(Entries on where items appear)
###
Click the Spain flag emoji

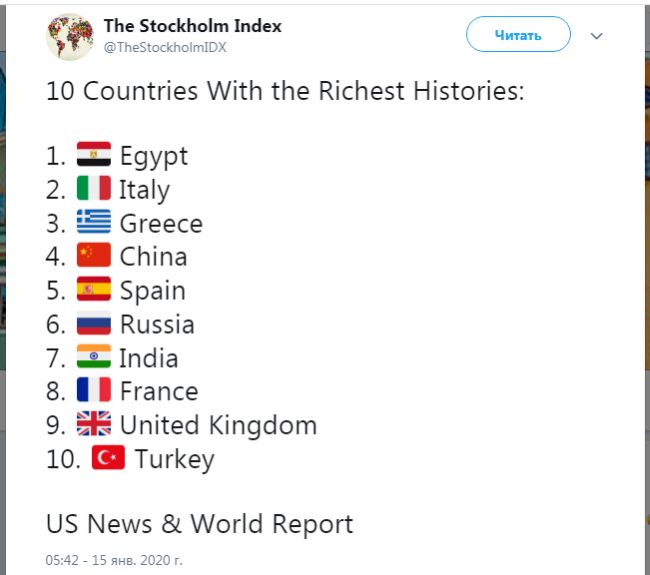(x=94, y=290)
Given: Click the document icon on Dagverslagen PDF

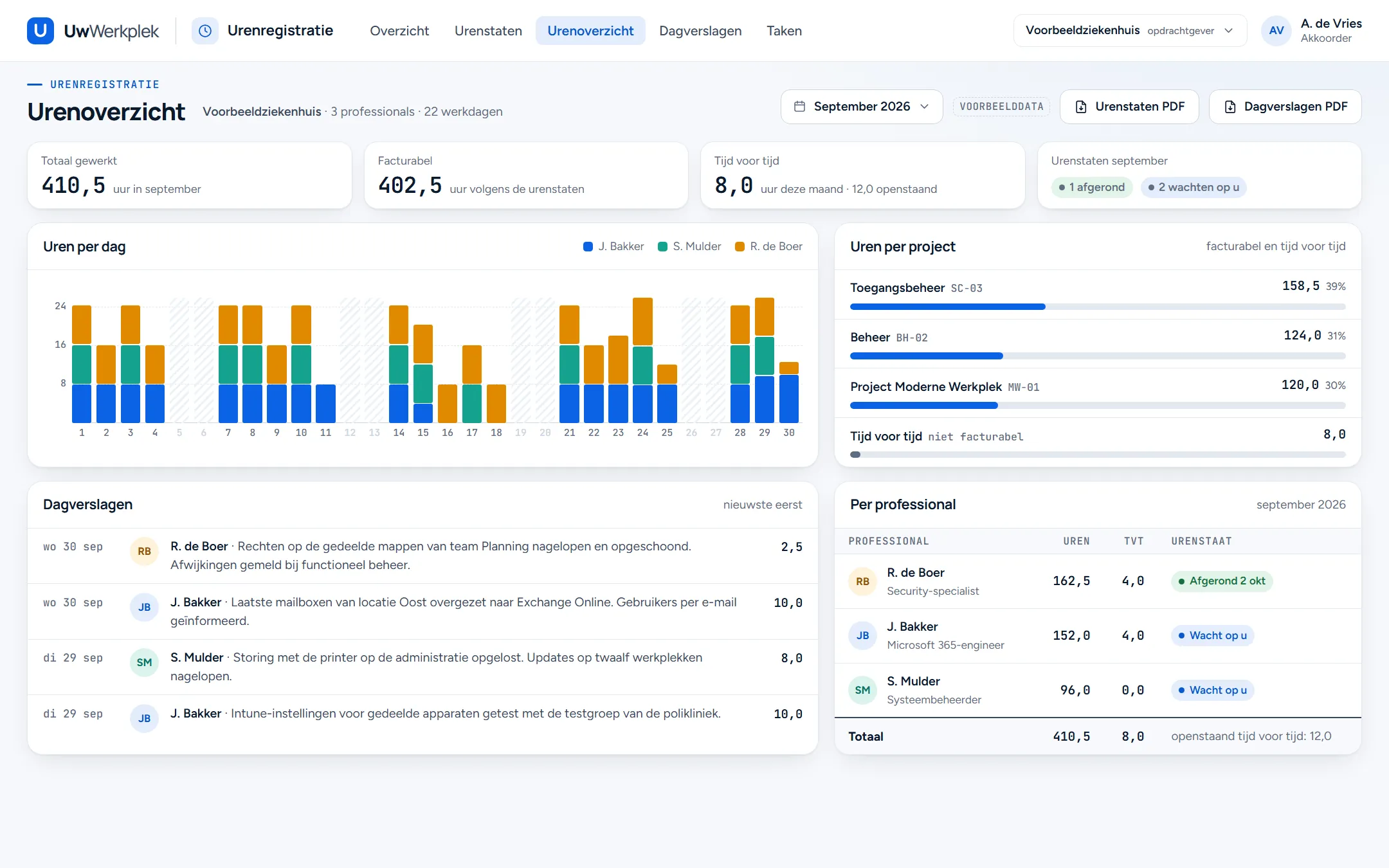Looking at the screenshot, I should [x=1230, y=107].
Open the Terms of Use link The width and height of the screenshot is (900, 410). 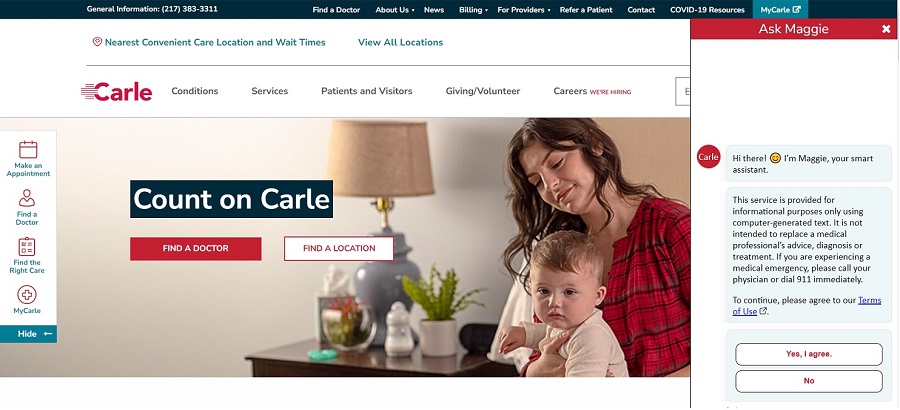(807, 306)
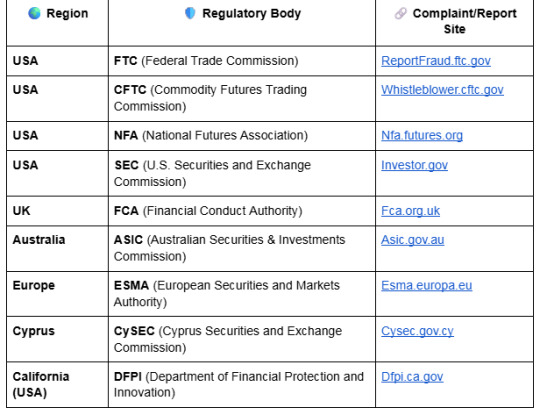Follow the Investor.gov link
The width and height of the screenshot is (540, 415).
pyautogui.click(x=414, y=165)

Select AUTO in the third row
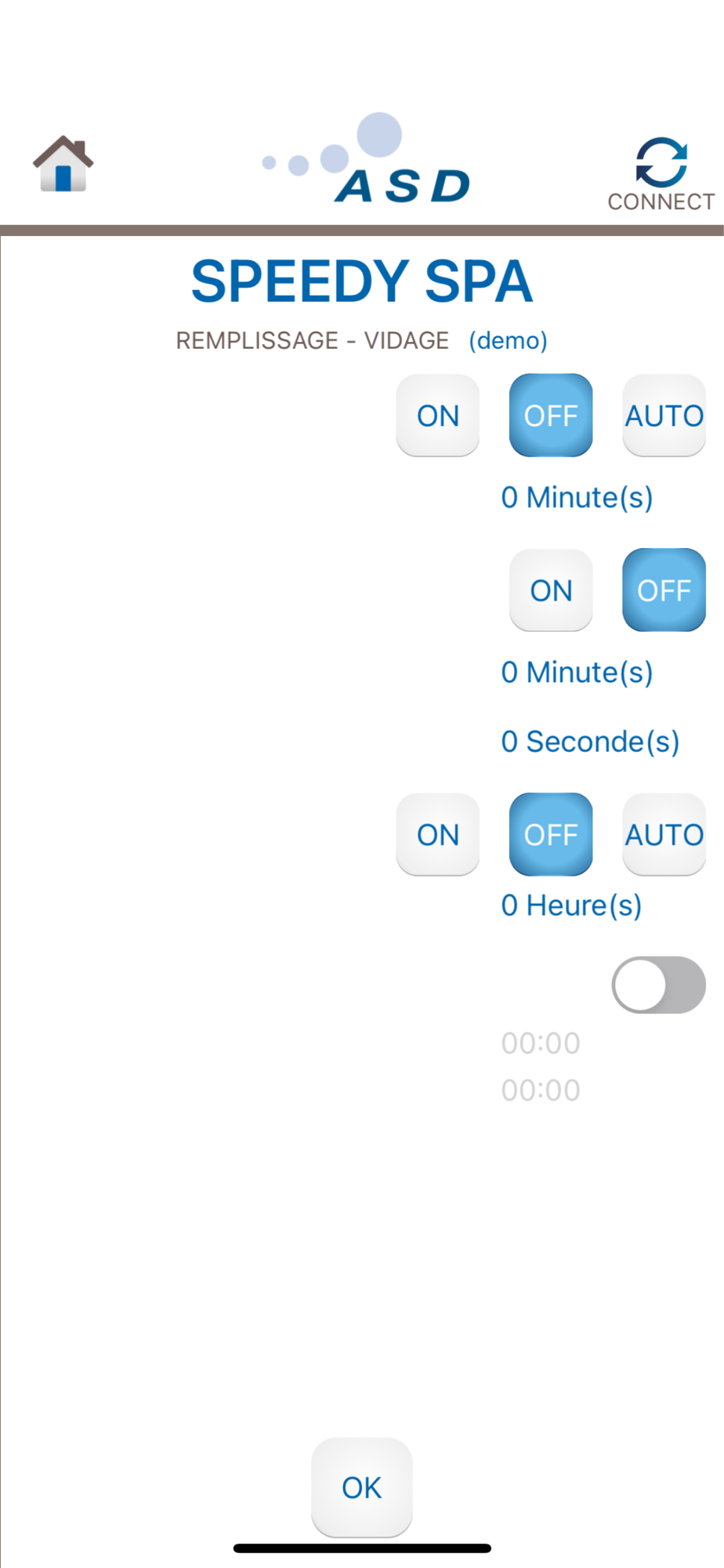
###
• _PROBLEM_:
Rewrite the entries from the beginning through the line containing "Looking at the", inclusive, as a numbered list, skipping blank lines and omitting the pictures.

• _WRITTEN RESPONSE_:
1. Click the Spain flag emoji
2. (x=94, y=290)
3. Given: Click the document icon on Dagverslagen PDF
4. Looking at the screenshot, I should [x=1230, y=107].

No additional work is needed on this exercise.